I’ve often looked to Christ for guidance myself, though without the dogmatic trappings and hypocrisy of the institution that bears His name. I’ve often wanted to find comfort in the church, or something like it, for a foundation in which to live my life when the storm feels so relentless. Who that seeks understanding wouldn’t want a harbour so safe as this?

It occurs to me that Nick’s Jesus thing might be the prime mover in his evolution and greater kindness as he ages. I know others to which this happens without religion, but I don’t know many of us who have gone through the great tragedies of losing a teenaged son and then losing a grown son only a few years later. Nick Cave lived these sorrows publicly, with rare grace and courage. The former tragedy spawned the record, Ghosteen, which is a work of unspeakable beauty. Cave and Ellis close the Hanging Rock show with the song Ghosteen Speaks, where Nick sings, in the spectral voice of his late son “I am beside you, I am beside you…”

All this said, I hit play last night, not sure I’d make it through much of the show, but wanted to give it a go. I was almost immediately enraptured and riveted, without even realizing it. The delivery, the feeling, Warren and Nick’s love for each other, Nick smiling at the band and the backup singers, Colin Greenwood from Radiohead on bass. Throughout the concert there are cutaway interviews with folks at the show, most of whom echo my own feelings of being there all along for Nick’s growth, as an artist and human being. It was beautiful.

Years ago, on the eve of going to have my first record mastered, I had a dream where Nick and I were sitting in a pub somewhere, in a horseshoe shaped booth of the deepest red velvet and black wood. He looked at me and said “So, you’re going Hollywood?” I didn’t know what he meant, but thought it was cool to have a dream where we were hanging out. Turns out the studio I’d booked was abruptly commercial and managed by someone full of himself, who was blathering on about some Hollywood starlet who had just been in to try her hand at being a singer. Nick had given me the heads up.

Since then, he’s visited me overnight a few times. It happened again last night. He and I were wandering through field, farmland, and country roads, talking quietly together. He was leading the way the entire time, as though showing me the way. We parted at a petrol station, where he jumped on a Vespa and sped off down the road, muttering something about having to get back to work.

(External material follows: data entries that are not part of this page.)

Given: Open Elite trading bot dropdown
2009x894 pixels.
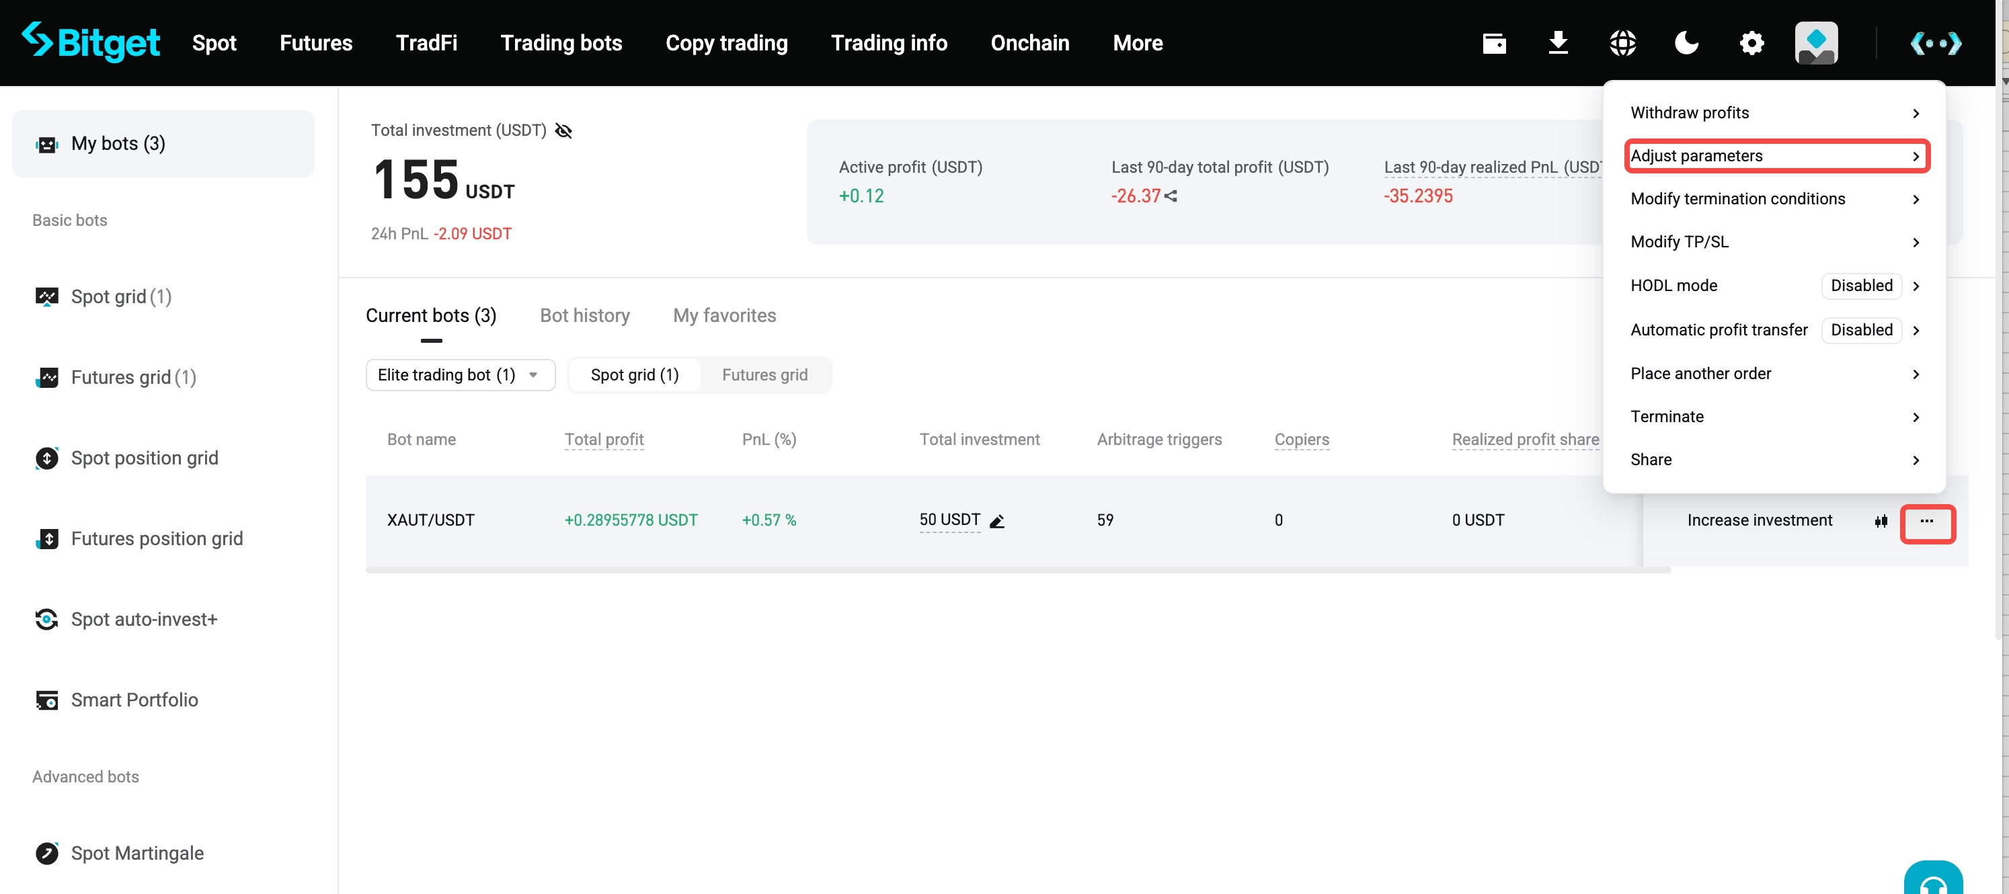Looking at the screenshot, I should pyautogui.click(x=459, y=375).
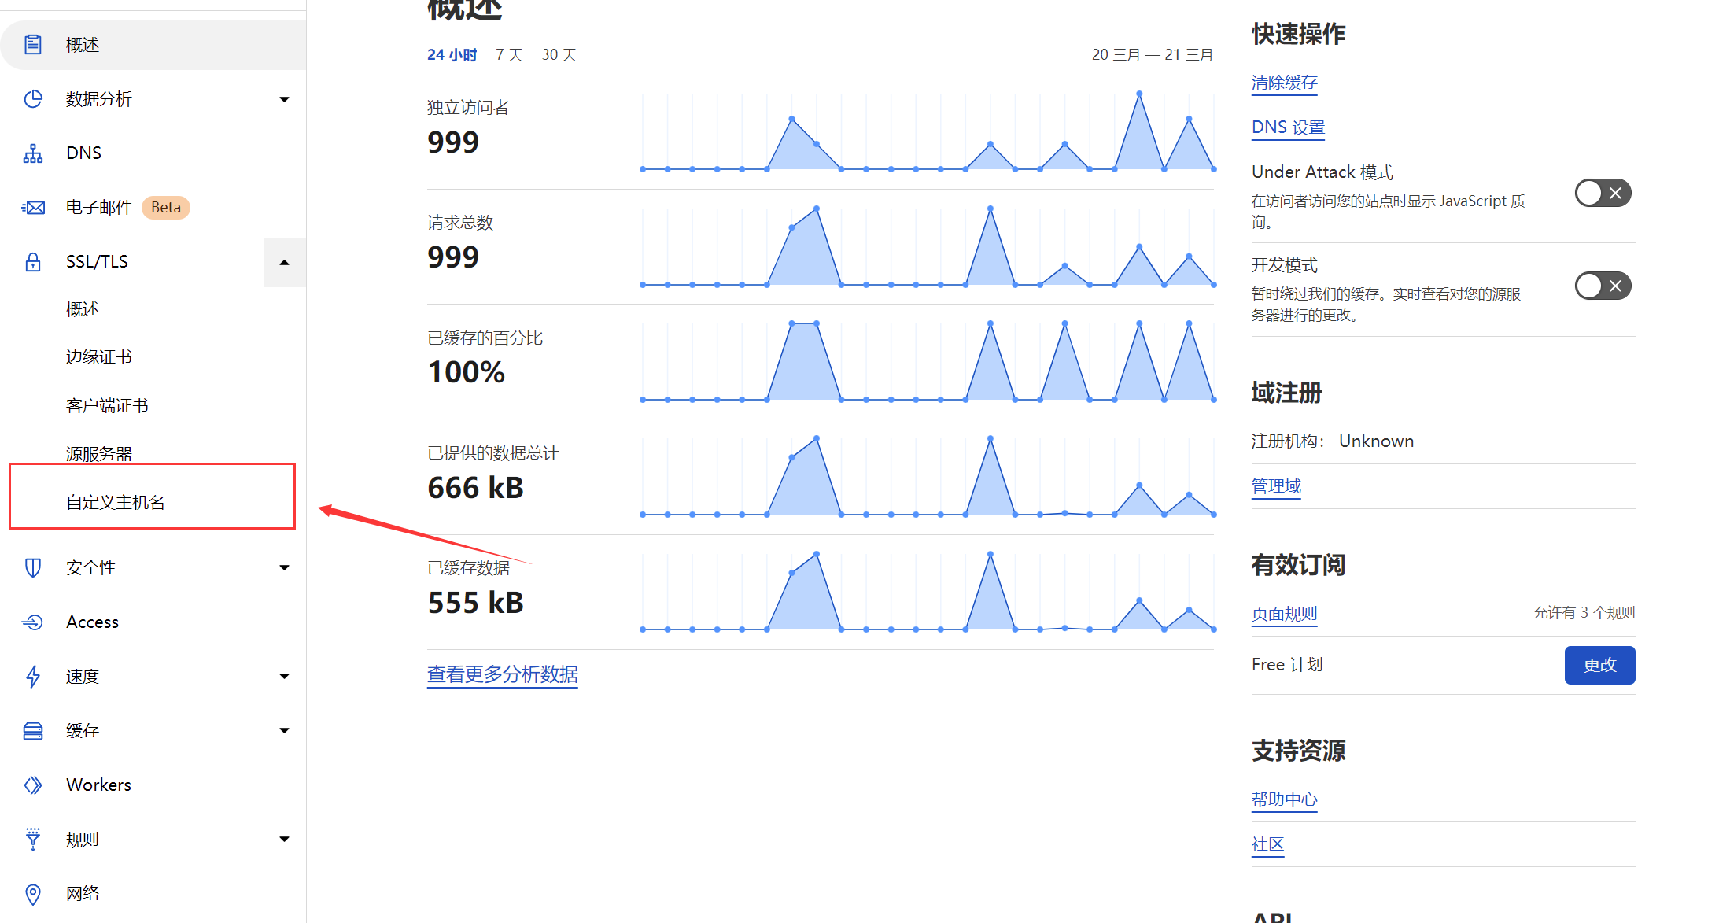The image size is (1719, 923).
Task: Select the 速度 lightning bolt icon
Action: [x=32, y=676]
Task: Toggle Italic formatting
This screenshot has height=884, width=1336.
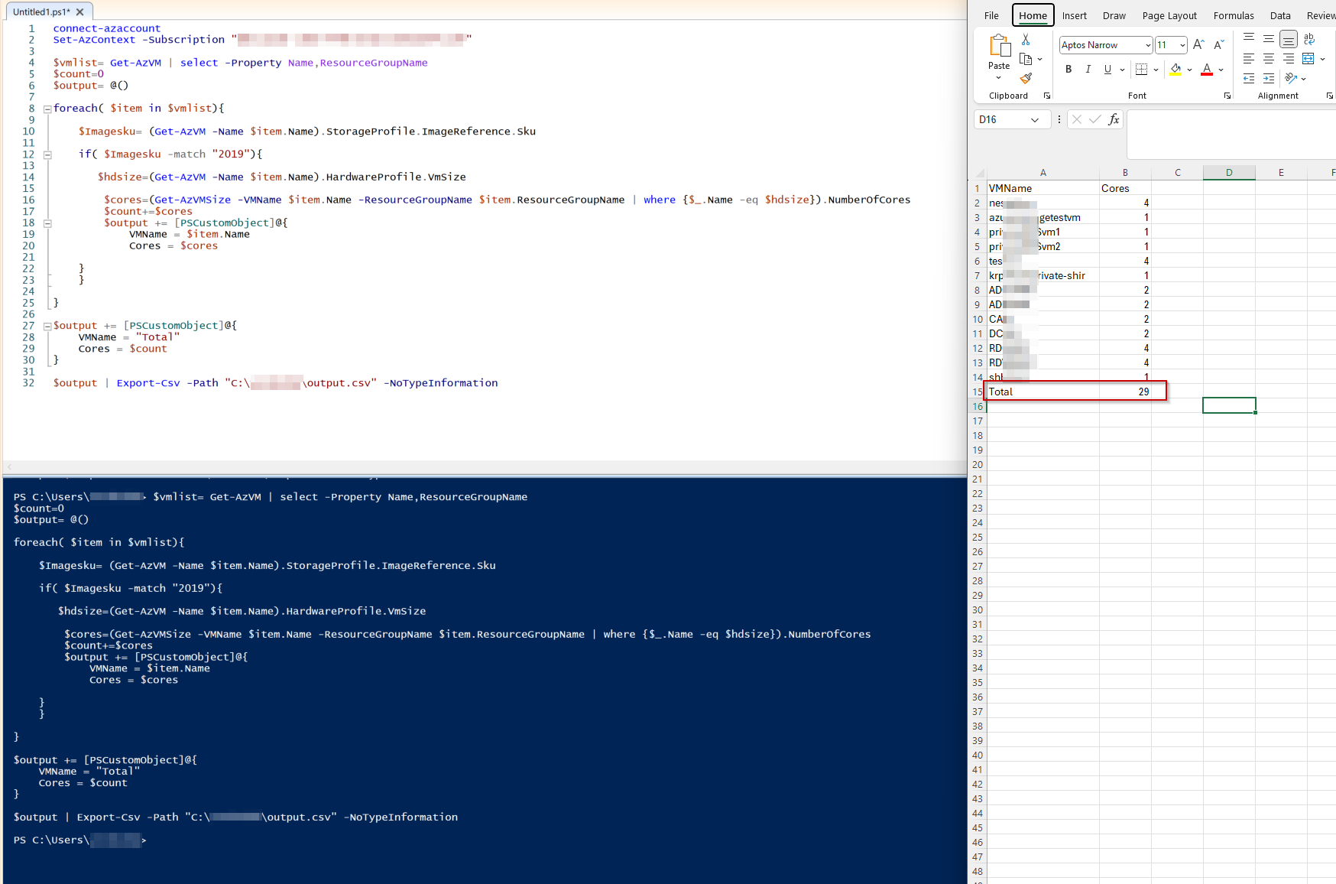Action: [1088, 69]
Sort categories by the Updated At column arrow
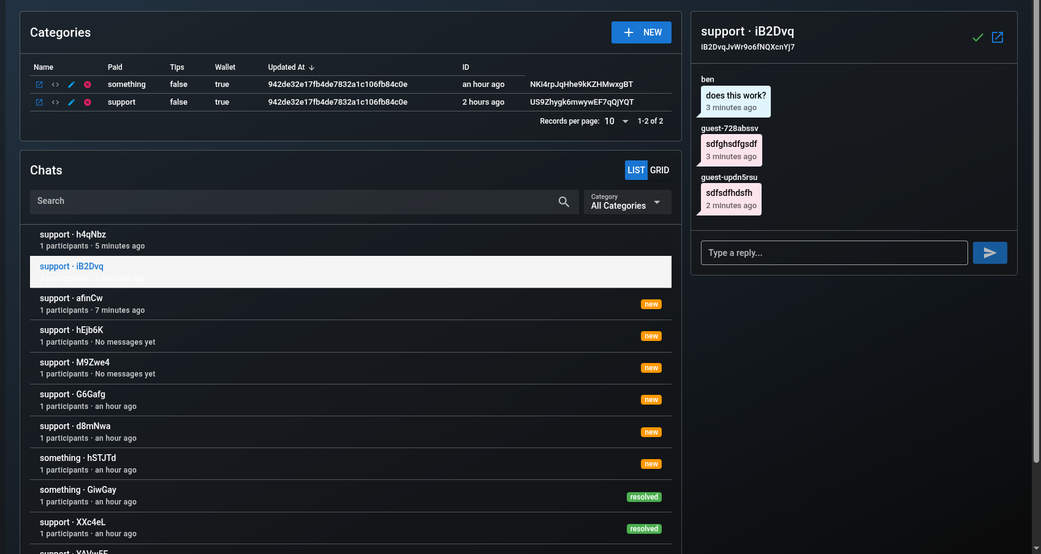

I’m so thankful for the gift of writing. As I write this, I feel a greater understanding. There’s so much in our dreams. And so much in our judgement of others. There’s so much we know inherently, but it’s not physical or cognitive, so it goes unrecognized while we try so hard to fit the mould of a world that’s been set up so fucking backwards. Our magic is beaten out of us from the time we are born. We are taught to forget: We are Divine.

I chose today’s quote, from the Bad Seeds The Weeping Song, for two reasons. The band did a bang up version of the song at the concert, with a newly minted groove, but also because of this particular verse. I think it’s only as more experienced beings that we feel true, deep sadness, in the face of all that we’ve lost and all that we long to return to.